As a graduate student at Loyola Marymount University, I took a course with theologian Brett Hoover called Theology of the Parish. He once joked that there’s also a theology of the parking lot. It was an image that stayed with me. I’ve come to think of the “parking lot” as any place we gather after parish events to share with friends and colleagues what we really thought about what we’d just seen and heard, to confide our concerns, and to plan and form partnerships in ministry. In my experience, these unofficial meetings have been where the most genuine, prophetic, and revelatory conversations take place. And I’ve often wondered whether women in Church leadership are more inclined to participate in these unofficial meetings than in official ones.
Oprah Winfrey’s interview last week with Prince Harry and Meghan Markle drew more than 17 million viewers, myself included. One of Winfrey’s questions to Markle resonated with me. Referring to the institution of the British monarchy, Winfrey asked: “Were you silent or were you silenced?” In my “parking lot” meetings about ecclesial work, I often hear women express some version of “I wanted to say something, but I wasn’t sure if I should.” Women who hold positions of leadership in the Church sometimes do so at the expense of their voice. It’s not an explicit experience of silencing. Instead, women leaders are subjected to microaggressions that communicate or remind them not only of their place in Church structures but also of the impermanence of the particular positions they hold.
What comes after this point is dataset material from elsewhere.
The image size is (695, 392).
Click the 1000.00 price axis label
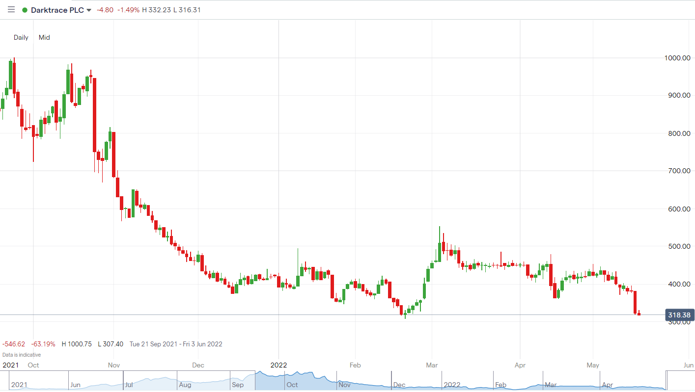pyautogui.click(x=677, y=58)
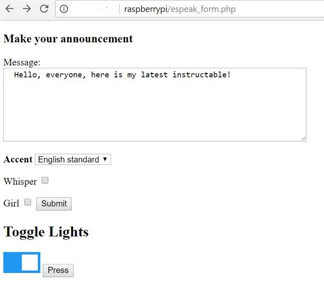
Task: Click the Accent label
Action: pyautogui.click(x=18, y=159)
During a month in which we celebrate women’s history, the institutional Church celebrates that women sit at various ecclesial tables. However, women with places at the table have to choose wisely about which comments they make, what topics they raise—what battles they fight. Women remind each other in the “parking lot” that there’s a difference between being silent and being silenced. It’s not cowardice that keeps them from speaking in official settings; many times, it’s self-preservation. We use various forms of the “parking lot” as safe spaces to say the things we can’t say otherwise, to be affirmed, and to plan a way forward together. These spaces are stripped of the dangers found in official gathering spaces. In these meetings women support one another; they reclaim the voice they felt was momentarily taken from them; and they are reminded of the greater purpose they serve and of their worth in the eyes of their creator.